Preparation of hyaluronan oligosaccharides by a prokaryotic beta-glucuronidase: Characterization of free and immobilized forms of the enzyme

Abstract

Popularity of hyaluronan (HA) in the cosmetics and pharmaceutical industries, led to the investigation and development of new HA-based materials, with enzymes playing a key role. Beta-D-glucuronidases catalyze the hydrolysis of a beta-D-glucuronic acid residue from the non-reducing end of various substrates. However, lack of specificity towards HA for most beta-D-glucuronidases, in addition to the high cost and low purity of those active on HA, have prevented their widespread application. In this study, we investigated a recombinant beta-glucuronidase from Bacteroides fragilis (rBfGUS).

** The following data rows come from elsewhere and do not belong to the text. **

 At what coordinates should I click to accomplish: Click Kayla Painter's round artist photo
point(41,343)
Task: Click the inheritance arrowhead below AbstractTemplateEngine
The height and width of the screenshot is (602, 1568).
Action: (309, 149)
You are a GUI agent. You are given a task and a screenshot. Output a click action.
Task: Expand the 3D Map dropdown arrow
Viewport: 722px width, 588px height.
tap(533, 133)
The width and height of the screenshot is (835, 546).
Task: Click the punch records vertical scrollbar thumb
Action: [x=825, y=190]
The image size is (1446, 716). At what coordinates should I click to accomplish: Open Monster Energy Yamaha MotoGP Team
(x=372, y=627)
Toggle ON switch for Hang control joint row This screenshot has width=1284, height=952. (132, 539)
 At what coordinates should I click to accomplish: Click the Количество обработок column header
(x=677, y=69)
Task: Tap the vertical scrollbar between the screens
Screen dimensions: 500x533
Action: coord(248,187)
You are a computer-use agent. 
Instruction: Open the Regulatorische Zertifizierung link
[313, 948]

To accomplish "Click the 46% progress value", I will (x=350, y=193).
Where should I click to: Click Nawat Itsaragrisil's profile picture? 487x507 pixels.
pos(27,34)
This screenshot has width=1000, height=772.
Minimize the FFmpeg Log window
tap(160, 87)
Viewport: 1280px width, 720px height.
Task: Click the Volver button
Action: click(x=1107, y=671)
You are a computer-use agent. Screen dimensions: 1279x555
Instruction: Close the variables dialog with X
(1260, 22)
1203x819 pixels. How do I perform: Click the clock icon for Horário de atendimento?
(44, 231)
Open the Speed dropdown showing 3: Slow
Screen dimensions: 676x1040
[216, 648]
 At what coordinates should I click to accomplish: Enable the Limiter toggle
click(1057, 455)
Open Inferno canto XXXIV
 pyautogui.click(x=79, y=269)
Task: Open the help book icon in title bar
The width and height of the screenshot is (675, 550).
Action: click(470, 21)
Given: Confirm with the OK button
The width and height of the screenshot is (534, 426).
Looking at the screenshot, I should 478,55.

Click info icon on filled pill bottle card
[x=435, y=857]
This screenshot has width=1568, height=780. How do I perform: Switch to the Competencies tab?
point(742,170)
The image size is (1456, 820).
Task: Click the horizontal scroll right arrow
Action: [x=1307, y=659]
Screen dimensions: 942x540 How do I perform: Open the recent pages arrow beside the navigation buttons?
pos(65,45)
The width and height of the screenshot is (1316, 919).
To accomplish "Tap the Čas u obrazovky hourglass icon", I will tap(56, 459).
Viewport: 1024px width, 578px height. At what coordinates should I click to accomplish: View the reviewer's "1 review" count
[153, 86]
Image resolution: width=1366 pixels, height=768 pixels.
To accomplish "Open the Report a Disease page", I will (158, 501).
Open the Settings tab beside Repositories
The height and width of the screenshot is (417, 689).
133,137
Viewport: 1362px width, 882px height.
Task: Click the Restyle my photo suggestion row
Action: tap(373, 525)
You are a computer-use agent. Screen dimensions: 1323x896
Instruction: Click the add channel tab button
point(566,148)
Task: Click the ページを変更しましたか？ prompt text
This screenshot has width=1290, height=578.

We demonstrated the rBfGUS's activity on native, modified, and derivatized HA oligosaccharides (oHAs). Using chromogenic beta-glucuronidase substrate and oHAs, we characterized the enzyme's optimal conditions and kinetic parameters. Additionally, we evaluated rBfGUS's activity towards oHAs of various sizes and types. To increase reusability and ensure the preparation of enzyme-free oHA products, rBfGUS was immobilized on two types of magnetic macroporous bead cellulose particles. Both immobilized forms of rBfGUS demonstrated suitable operational and storage stabilities, and their activity parameters were comparable to the free form. Our findings suggest that native and derivatized oHAs can be prepared using this bacterial beta-glucuronidase, and a novel biocatalyst with enhanced operational parameters has been developed with a potential for industrial use.